One of the time-honored practices of school leaders is to visit classrooms and conduct teacher observations. These visits are intended to provide teachers with constructive feedback about their performance and help them enhance their professional practice. They also help principals keep tabs on instruction and evaluate teacher performance. While the goals behind teacher observations are laudable, the process sometimes does not follow the script and can even lead to frustration and resentment for both parties.
For teachers, observations can oftentimes be disruptive. Even when notified previously, the presence of one or more administrators can interrupt the flow of class and be unnerving. Many worry about what is going through the mind of their supervisor and fret over the post-observation feedback that they will receive -- if they get any at all.
Many principals struggle with the process as well. When should they observe and how often? How much time should they be spending in the classroom? Do they need to notify the teacher ahead of time? What will they be looking for? When and how should they offer feedback? How can they use this experience to promote teacher growth and evaluation?
I experienced these issues firsthand, as a teacher and then as a principal. As a teacher, I knew what it was like to be visited often, as well as to go an entire year without an administrator walking in. I remember the highs of positive feedback and the lows of feeling that the principal really did not know what I was doing in class or how successful I was in my classroom. My years in administration allowed me to conduct many affirming, growth-oriented conversations with teachers.
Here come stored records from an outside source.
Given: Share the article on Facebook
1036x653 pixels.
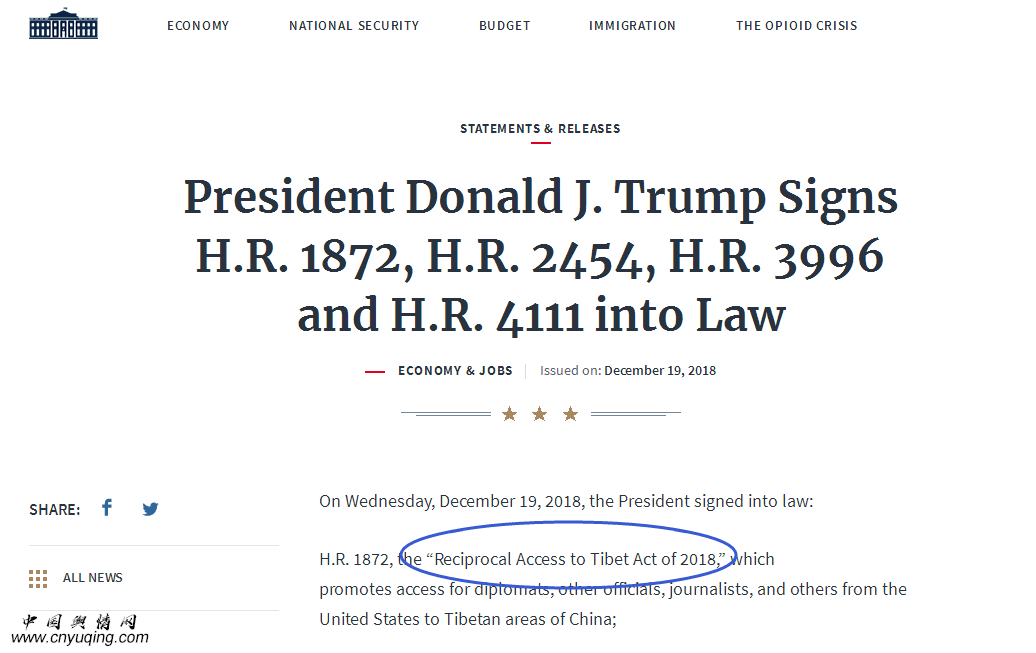Looking at the screenshot, I should click(107, 508).
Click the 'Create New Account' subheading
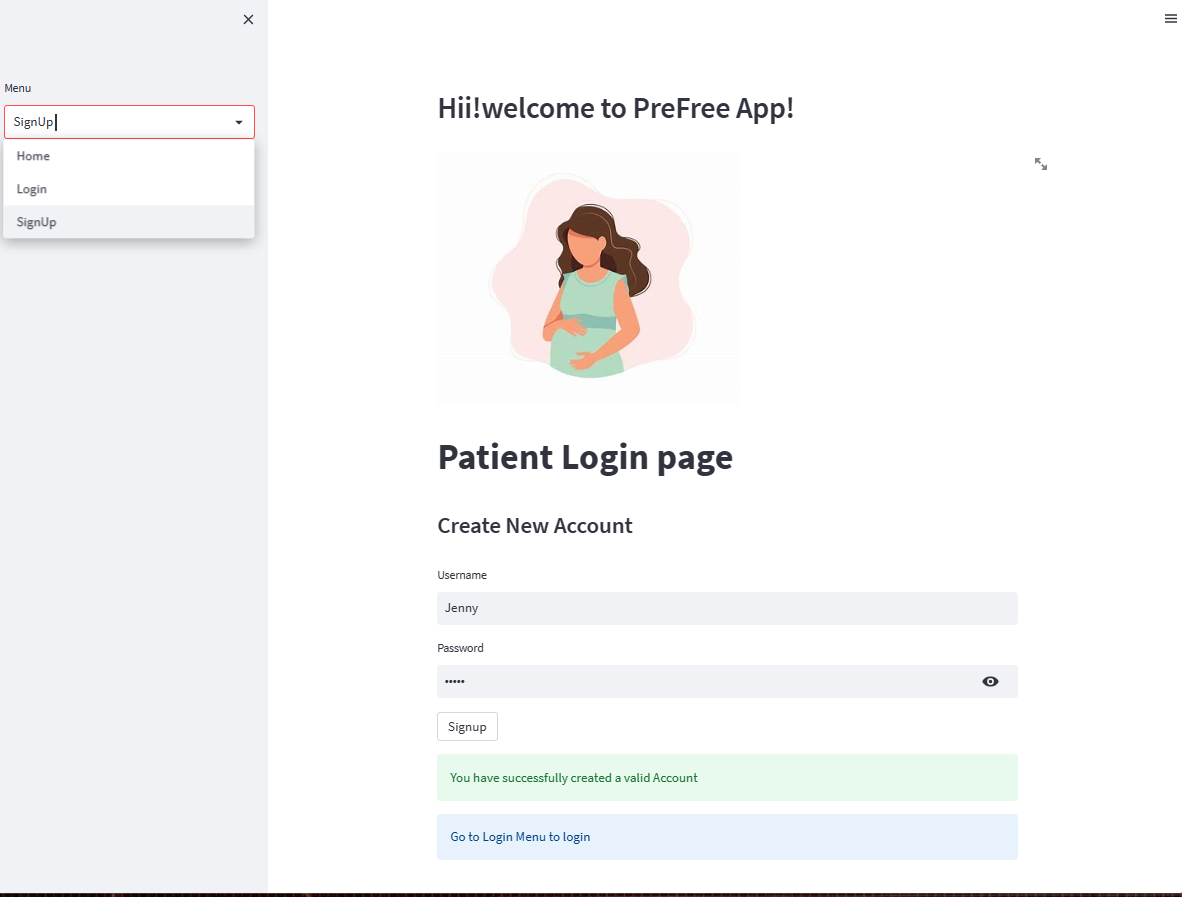 tap(535, 526)
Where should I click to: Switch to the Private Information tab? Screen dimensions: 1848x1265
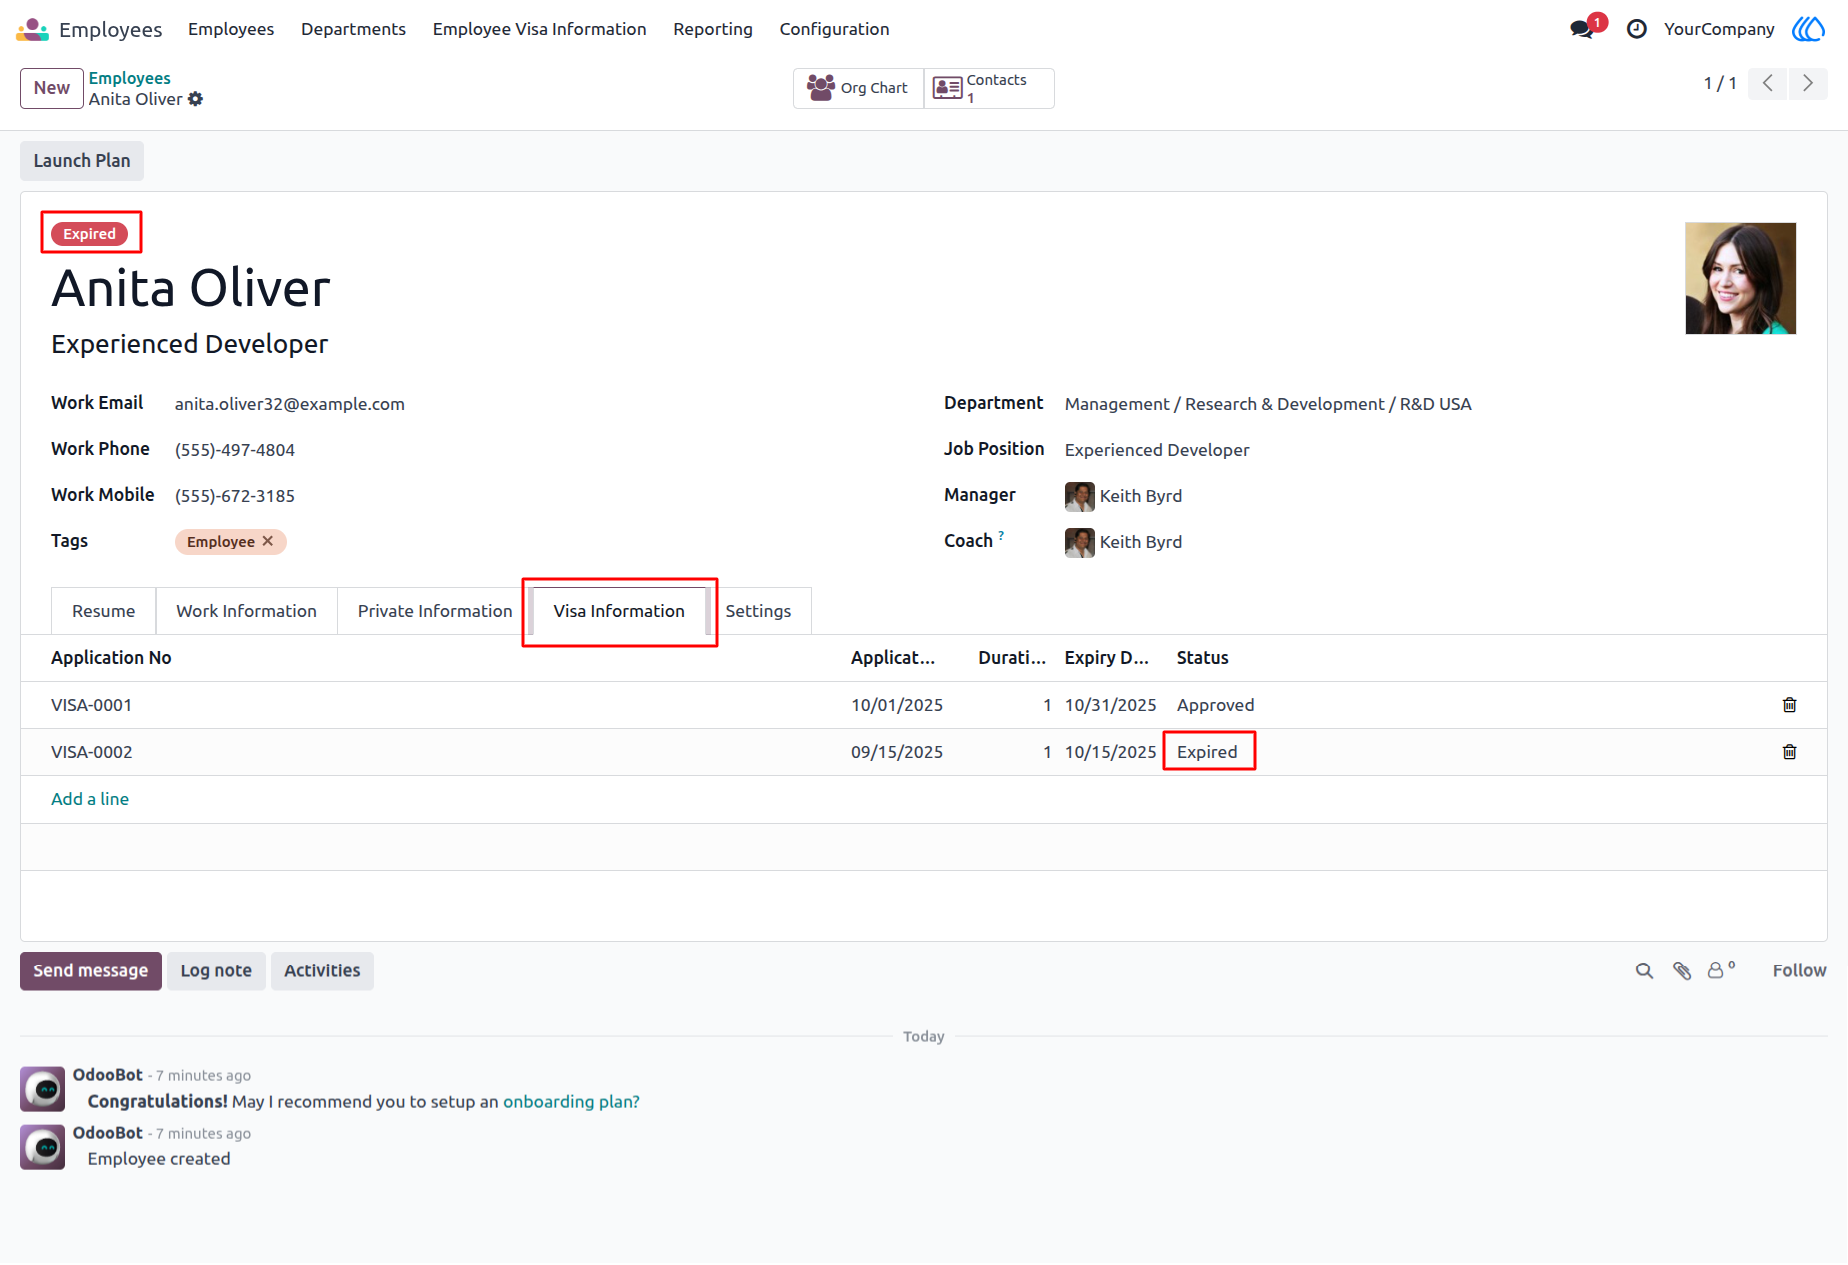pos(434,611)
I also had too many talks with teachers that seemed awkward at times, or made me feel that I had not done enough to set the right tone.
The following represents a short list of suggestions for principals that I believe can make classroom visits and observations productive, constructive and positive for all parties.
- Clarify intentions. Let teachers know what it is that you seek to achieve when you visit. What are you looking for, in terms of instruction, engagement and classroom management? What does good teaching look like to you? More importantly, let teachers know that the purpose of your visit is to help, not to catch them doing something wrong. Even if there is a breakdown, your interest is to help them reflect and identify better ways forward, not to get stuck in the moment.
- Develop a common language. Use terminology that all parties understand. When analyzing the lesson, it is helpful to be able to speak about terms like objective, anticipatory set, input and closure and have the teachers know clearly what you mean. If there are terms that are unknown or ambiguous, use in-service teacher meetings to elucidate and explain their importance.
- Take good notes. Script-tape is a way of keeping copious notes that allows you to drill down and achieve greater understanding about classroom activities and teacher rationale. By giving teachers the chance to explain before passing verdict -- "tell me about when you..." -- you will oftentimes find that their apparent misstep or incongruent comment was both relevant and purposeful.
- Leave quick impressions with specificity. Pen a short note just as you are planning to exit the room. It should be positive and specific, detailing something in particular that you noticed and want to reinforce.
- Debrief in the near term. Don't let much time elapse between your visit and the debriefing. Teachers are anxious to hear from you and a prolonged delay can lead them to think that something was amiss or that you simply do not care enough to get back with them. Moreover, the longer the gap, the harder it'll be for both parties to reconstruct the events and make sense of them, which is the real point of the visit to begin with.
- Collect data. There are tools that principals can use, such as Teachscape, that can help them "check off" when they observe certain things in the classroom, such as student groupings and instructional tone. Such data can be useful to view in the aggregate, either to observe a teacher's progression over time or to see how prevalent certain teaching practices are amongst members of staff or even subsections. For example, perhaps trends will emerge in which lower school teachers are using more cooperative and group learning and middle school teachers tend to rely more heavily on frontal lecturing.
- Choose frequency over duration. If done correctly, a principal can gather much information and a clear understanding of what's going on in a classroom in just a few short minutes. Short visitations allow principals to get into more rooms, which boost morale. They also put teachers at ease, as each visit is low stakes and part of a natural, organic process, not based on a concern.
- Use a formative approach. As with formative assessment, a proactive approach gives teachers feedback in an ongoing fashion and gives all parties a chance to try to remedy problem situations in a timely fashion. Gone are the almighty summative observations in the spring that are used to determine whether a teacher is a keeper.
- Stay to the goals. This may be the most important of all. I strongly suggest that every teacher be asked in the spring for a few goals that they wish to work on over the summer and into the following school year. The goals should be reviewed by a supervisor and agreed to. Once that's in place, principals should try whenever possible to comment with the goals in mind. How is the teacher faring? What steps need to be taken to help support her? Staying focused on goals not only helps you check off on an important growth area, but also makes the post-observation conversation feel more natural, as the next step in an ongoing conversation.
By following at least some of these suggestions, principals can set a more positive, focused and goal-oriented tone to the observation process. The result will be happier teachers and genuine sense of fulfillment, knowing that you are satisfying one of the most important tasks in your role as instructional leader.